Article

[DGD] Writing an external network daemon

Petter Nyström jimorie at gmail.com
Sun Jul 26 16:43:13 CEST 2009


Cheers, then I know. I think I'm on the right track then. Thanks, all!

Regards,

Jimorie

On Sun, Jul 26, 2009 at 4:40 PM, Noah Gibbs<noah_gibbs at yahoo.com> wrote:
>  I think telnet protocol defaults to line-mode, so yes, it'll give you the predictable behavior you want, but that's all done at the LPC level.  Fundamentally, network data gets broken up at arbitrary points, and only re-buffering at the final destination can change that (by faking continuity).  You can't keep TCP/IP from breaking these things up for you, you can only put them back together afterward.
>
> --- On Sun, 7/26/09, Petter Nyström <jimorie at gmail.com> wrote:
>
>> From: Petter Nyström <jimorie at gmail.com>
>> Subject: Re: [DGD] Writing an external network daemon
>> To: "All about Dworkin's Game Driver" <dgd at dworkin.nl>
>> Date: Sunday, July 26, 2009, 7:33 AM
>> Ah.

Data excerpt
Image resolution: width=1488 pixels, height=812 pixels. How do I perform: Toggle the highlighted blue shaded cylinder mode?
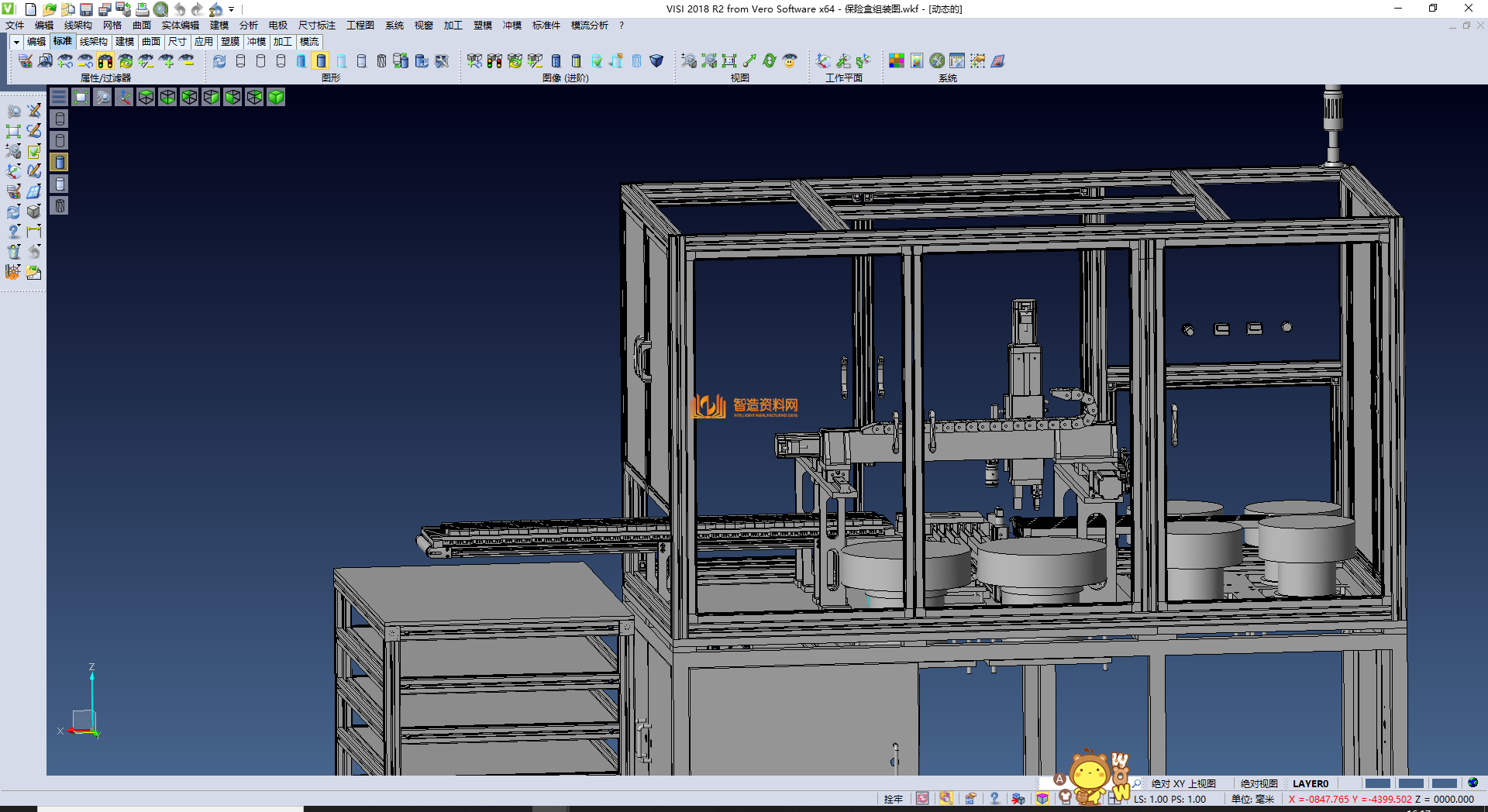pos(321,61)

Requirements
In the mailing list message, what does Noah Gibbs say the telnet protocol defaults to?

Output for this task
Line-mode.